A grande incidência de cocos gram positivos como
agentes etiológicos nesta população de pacientes (St aureus meticilina-resistentes, staphylococci coagulase negativos, enterococos e St viridans) sugere o uso de vancomicina,
se houver critérios clínicos. Após 48-72 horas do início do uso da vancomicina,
se as infecções por gram positivos não forem identificadas, esta deverá ser
descontinuada. Se os culturais iniciais forem positivos para gram positivos e o
paciente não estiver evoluindo bem ao regime terapêutico inicial, a vancomicina
deverá ser adicionada até que o antibiograma possa ser identificado.

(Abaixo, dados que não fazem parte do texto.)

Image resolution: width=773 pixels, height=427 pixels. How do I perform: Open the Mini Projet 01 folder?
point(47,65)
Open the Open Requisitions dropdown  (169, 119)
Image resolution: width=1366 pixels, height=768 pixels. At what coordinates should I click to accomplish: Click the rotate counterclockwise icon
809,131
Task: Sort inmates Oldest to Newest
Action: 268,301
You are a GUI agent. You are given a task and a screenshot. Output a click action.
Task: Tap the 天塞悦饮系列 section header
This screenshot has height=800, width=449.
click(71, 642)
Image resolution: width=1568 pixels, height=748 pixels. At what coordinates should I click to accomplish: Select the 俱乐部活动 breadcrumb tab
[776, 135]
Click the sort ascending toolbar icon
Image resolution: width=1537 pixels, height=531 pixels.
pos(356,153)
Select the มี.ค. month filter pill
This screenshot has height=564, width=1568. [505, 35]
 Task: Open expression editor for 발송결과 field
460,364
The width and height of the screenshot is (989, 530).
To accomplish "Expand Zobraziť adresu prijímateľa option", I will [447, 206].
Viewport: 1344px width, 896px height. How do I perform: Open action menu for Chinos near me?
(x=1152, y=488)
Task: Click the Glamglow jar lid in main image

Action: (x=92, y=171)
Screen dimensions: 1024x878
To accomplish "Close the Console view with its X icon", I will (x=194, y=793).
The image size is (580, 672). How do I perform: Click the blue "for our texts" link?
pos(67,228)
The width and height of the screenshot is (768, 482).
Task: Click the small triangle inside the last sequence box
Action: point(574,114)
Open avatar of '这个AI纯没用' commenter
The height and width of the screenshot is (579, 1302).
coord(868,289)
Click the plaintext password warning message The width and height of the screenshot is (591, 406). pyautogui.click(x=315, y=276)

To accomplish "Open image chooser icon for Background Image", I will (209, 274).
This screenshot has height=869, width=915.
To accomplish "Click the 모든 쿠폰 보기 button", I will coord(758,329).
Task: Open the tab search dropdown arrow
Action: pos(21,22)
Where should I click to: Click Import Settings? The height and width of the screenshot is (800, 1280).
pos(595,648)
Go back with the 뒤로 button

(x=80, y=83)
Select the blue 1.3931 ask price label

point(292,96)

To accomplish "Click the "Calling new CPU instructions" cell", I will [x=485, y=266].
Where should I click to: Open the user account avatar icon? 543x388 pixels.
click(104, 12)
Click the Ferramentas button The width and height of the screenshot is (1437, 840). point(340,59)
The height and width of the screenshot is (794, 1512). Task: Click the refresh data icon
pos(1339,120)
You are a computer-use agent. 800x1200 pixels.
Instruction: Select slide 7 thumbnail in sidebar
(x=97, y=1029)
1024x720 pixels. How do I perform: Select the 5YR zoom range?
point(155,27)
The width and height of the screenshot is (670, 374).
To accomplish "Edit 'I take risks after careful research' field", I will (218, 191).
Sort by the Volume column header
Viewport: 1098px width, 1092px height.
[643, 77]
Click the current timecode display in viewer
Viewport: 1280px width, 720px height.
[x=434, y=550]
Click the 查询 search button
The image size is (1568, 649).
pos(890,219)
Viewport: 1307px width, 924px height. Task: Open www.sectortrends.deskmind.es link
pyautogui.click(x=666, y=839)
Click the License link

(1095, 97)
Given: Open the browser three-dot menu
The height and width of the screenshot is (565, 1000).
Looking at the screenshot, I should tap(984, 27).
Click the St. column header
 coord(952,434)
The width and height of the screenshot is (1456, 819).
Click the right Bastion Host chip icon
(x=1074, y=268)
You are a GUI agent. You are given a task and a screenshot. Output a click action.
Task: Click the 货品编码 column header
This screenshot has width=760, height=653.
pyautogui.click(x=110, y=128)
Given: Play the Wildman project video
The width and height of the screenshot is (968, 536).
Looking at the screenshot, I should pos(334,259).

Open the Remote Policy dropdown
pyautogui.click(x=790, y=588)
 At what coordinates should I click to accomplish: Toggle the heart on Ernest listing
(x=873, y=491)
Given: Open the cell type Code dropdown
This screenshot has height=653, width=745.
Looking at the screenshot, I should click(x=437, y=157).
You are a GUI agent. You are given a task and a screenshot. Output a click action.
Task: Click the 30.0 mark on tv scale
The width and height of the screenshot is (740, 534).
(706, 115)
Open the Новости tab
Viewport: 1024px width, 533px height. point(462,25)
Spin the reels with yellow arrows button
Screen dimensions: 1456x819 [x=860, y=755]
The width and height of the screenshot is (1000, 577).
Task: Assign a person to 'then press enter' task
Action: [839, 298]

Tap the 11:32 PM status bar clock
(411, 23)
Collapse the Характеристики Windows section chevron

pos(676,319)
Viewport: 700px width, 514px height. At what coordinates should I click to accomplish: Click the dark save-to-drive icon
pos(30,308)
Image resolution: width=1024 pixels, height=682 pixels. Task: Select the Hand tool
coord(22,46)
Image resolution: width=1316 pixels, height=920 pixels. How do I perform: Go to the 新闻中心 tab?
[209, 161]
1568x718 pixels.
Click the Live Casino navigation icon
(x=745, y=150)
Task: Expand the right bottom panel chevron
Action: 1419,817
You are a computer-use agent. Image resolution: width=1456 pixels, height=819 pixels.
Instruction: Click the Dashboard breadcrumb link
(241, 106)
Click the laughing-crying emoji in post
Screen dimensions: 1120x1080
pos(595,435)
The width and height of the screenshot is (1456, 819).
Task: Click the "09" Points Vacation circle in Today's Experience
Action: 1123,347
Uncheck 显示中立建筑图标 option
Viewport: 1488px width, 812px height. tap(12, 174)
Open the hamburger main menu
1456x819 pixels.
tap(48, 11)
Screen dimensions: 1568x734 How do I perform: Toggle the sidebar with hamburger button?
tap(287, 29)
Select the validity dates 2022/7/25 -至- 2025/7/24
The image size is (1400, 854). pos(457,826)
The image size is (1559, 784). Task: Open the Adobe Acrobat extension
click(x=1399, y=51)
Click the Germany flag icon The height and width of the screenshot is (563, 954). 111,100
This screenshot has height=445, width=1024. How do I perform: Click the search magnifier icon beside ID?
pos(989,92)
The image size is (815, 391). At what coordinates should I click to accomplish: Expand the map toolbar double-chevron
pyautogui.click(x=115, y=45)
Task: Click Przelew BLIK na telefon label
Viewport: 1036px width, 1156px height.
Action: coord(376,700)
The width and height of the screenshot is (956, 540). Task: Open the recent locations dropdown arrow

O tempo para um neutropênico ficar afebril
varia de 2 a
7 dias. O tempo mínimo necessário para avaliar a eficácia do tratamento
antimicrobiano é de 3 dias. Pacientes com uma duração da neutropenia superior a
7 dias são considerados de alto risco para provável falência ou modificação do
tratamento, como qualquer outro paciente com febre persistente.
Estudos iniciais de Pizzo e
colaboradores identificaram três
conjuntos de pacientes cuja febre foi resolvida num período de 7 dias. No
primeiro grupo foram aqueles pacientes cuja contagem de granulócitos era maior
do que 500 cél/mm³ e que estavam afebris em menos de 7 dias. Nestes casos, a
descontinuação dos antibióticos está seguramente indicada, especialmente se a
contagem de neutrófilos aumenta rapidamente. No segundo grupo foram aqueles
pacientes que estavam estáveis clinicamente no sétimo dia de tratamento, mas
que continuam com contagens de neutrófilos abaixo de 500 cél/mm³. A suspensão
dos antibióticos, neste grupo de pacientes mostrou falência do tratamento em
41% dos casos. No terceiro grupo os que continuavam afebris e estáveis, mas
seguiam em neutropenia no décimo quarto dia após início do tratamento. A
suspensão dos antibióticos foi associada a recorrência de febre em um terço
destes pacientes. Os grupos dois e três receberam no mínimo sete dias de
antibióticos. Nestes casos, devemos proceder a reavaliação do paciente antes da
descontinuação do tratamento.
Quanto ao
uso de antibióticos via oral, temos muitas recomendações na literatura, mas o
uso de quinolonas tem sido apontada como uma escolha racional devido ao amplo
espectro de ação antimicrobiana e excelente tolerabilidade. A ciprofloxacina
tem excelente atividade contra Escherichia
coli, Staphylococcus aureus
meticilina-sensível, Staphylococcus coagulase
negativo, Klebsiella pneumoniae,
Acinetobacter spp, moderada ação contra o Stenotrophomonas maltophilia. A associação da amoxacilina ao
espectro de ação da ciprofloxacina mostrou um aumento de ação terapêutica
anti-estreptocócica e maior cobertura contra germes gram positivos . Park et al.
(2003) publicaram um estudo usando amoxicilina e ciprofloxacina em regime
ambulatorial como continuidade de tratamento hospitalar, após alta precoce, em
pacientes pediátricos com NF e obtiveram taxa de sucesso de 87%.
*Professora adjunta das disciplinas de Pediatria e
Onco-hematologia - Universidade de Caxias do Sul.